がん診断の機器開発進む
発見の精度アップへ
北米放射線学会で

 がんの検査や診断方法の改良や開発に向けた取り組みが、世界で進みつつある。先行する米国のシカゴで11月から12月にかけて開かれた北米放射線学会で、日本から参加した専門医らに最近の状況を聞いた。
 肺がんの検診では、1枚のフィルムに胸全体を写す通常のエックス線撮影に比べ、体を細かく“輪切り”にして断面ごとに見ることができるエックス線CTスキャナーは、小さなものを含め、肺がん発見の確率が高い。

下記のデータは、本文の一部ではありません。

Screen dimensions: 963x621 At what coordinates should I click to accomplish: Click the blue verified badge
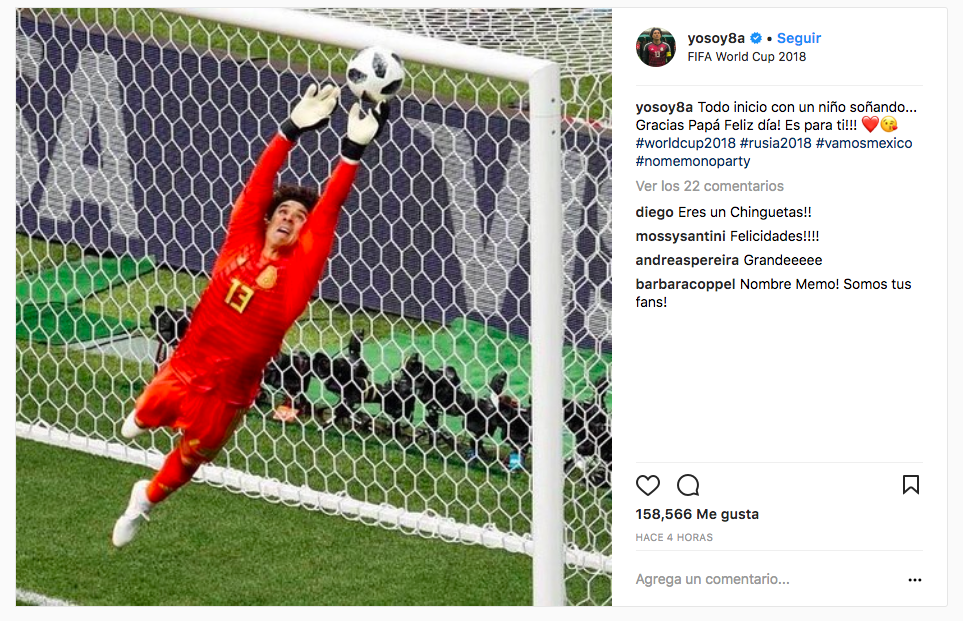coord(756,38)
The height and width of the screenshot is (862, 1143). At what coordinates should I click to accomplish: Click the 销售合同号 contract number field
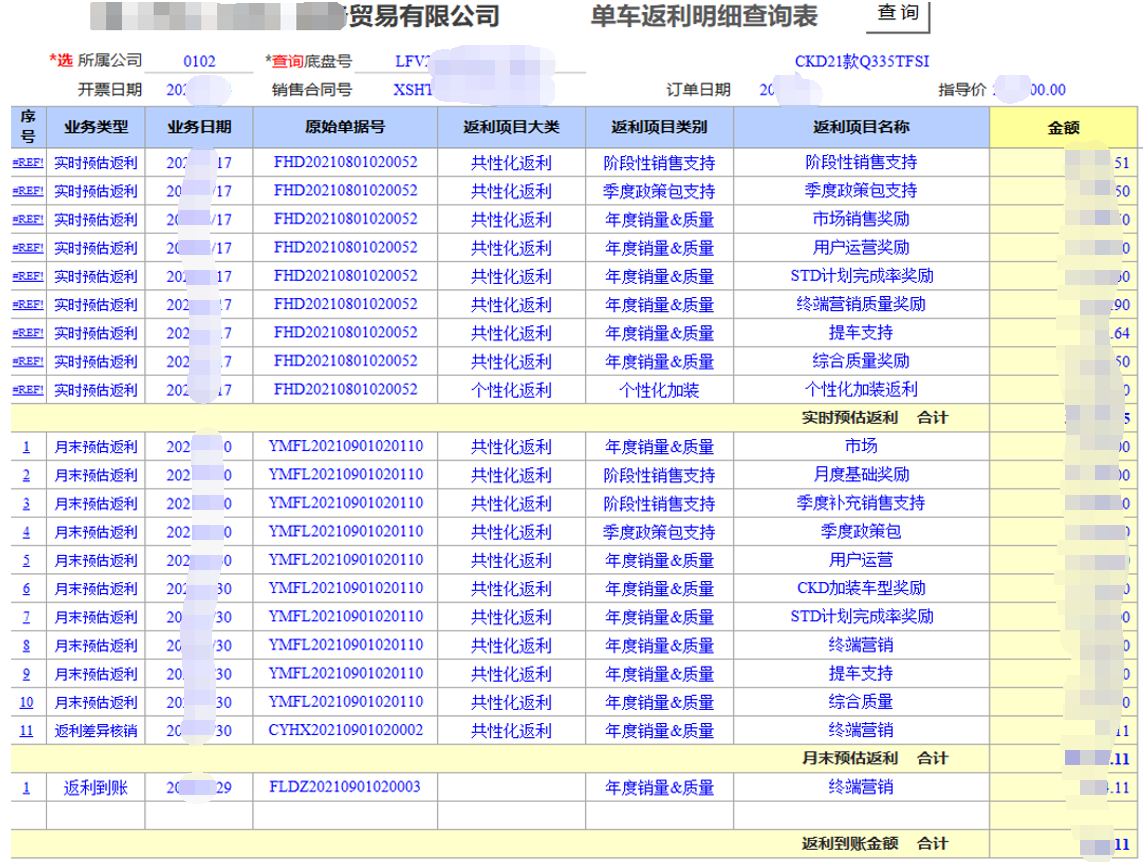[x=450, y=88]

だが、その分、被ばく量が多いのが課題だ。
 ▽解像度アップ
今回、同学会で発表した昭和大藤が丘病院(横浜市)の杉本英治前教授(現自治医大教授)とGE横河メディカルシステムの沈雲・首席サイエンティストらは、データを処理するソフトの工夫で、従来の10分の1以下の被ばく量にする方法を開発した。
 CT撮影自体は、被ばく量を少なくしただけで、従来と大きな違いはないが、得られた画像から、邪魔なノイズなどを除き、少ない画像で解像能力を上げられるよう、データの再構成の方法を工夫した。
 この方法で28人の患者の計90の病変部を読み取ることができるかどうかを調べた結果、3年目の若手医師からベテラン医師まで、すべて同じように読み取ることができた。
 沈さんは「被ばく量はエックス線撮影の約3倍に収まり、非常に有効な方法だ」と話す。研究チームの藤田晃史助手は「画像を判読する診断支援システムなども検討し、今後検診への応用を目指したい」という。



 ▽前立腺がん診断
 日本でも増えている前立腺がんは、PSAという血中成分による迅速診断が定着した。だがPSAは前立腺肥大症でも上昇し、前立腺のどの部分にがんがあるのかを特定できないため、先端医療センター(神戸市)では新エネルギー・産業技術総合開発機構の研究事業として神戸大の杉村和朗教授らは、磁気共鳴画像装置(MRI)による検査法の改善を進めた。
 MRIを使うと正確な場所のほかに、前立腺がんに特徴的な体内物質の変化を把握でき、悪性度も判断できる。だが、この検査は、直腸からコイルを入れた状態で40分から1時間かかるため、患者にとってつらい。
 そこで磁場の強さが2倍のMRIを使い、コイルを体の外から巻く方法を開発。前立腺の中を通る尿道の筋肉の層や、尿道に液体が入ってくる経路など鮮明な画像が得られるようになった。
 研究グループの楫(かじ)靖講師は「実際に診断に使える可能性が高い」と話す。この方法が実用化すれば、PSA検査後に、MRIで精密検査し、最終的に細胞を採取してがん細胞の有無を調べるバイオプシーを行うという順序で、検査を進めることができる。

 ▽PET/CT装置
 同学会で高い評価を受けたのは、がんの有無を検出する陽電子放射断層撮影装置(PET)と、場所を特定するCTを組み合わせたPET/CT装置。米ジョンズホプキンズ大の巽光朗研究員は「この3年で米国では一気に広まった。将来がん診断の中心になるのは間違いない」と話す。
 GEメディカルシステムなどが機器を開発、世界で使われるようになり、日本でも12月にようやく厚生労働省から承認された。
 巽研究員は「腹部や骨盤部などPET単独では比較的苦手だった場所にも正確に病巣を検出でき、多くの情報を得るために、米国では早い段階から使う傾向にある」という。ただ普及には検査料、保険点数などの経済的側面、専門医や技師などの人的側面も影響する、と指摘している。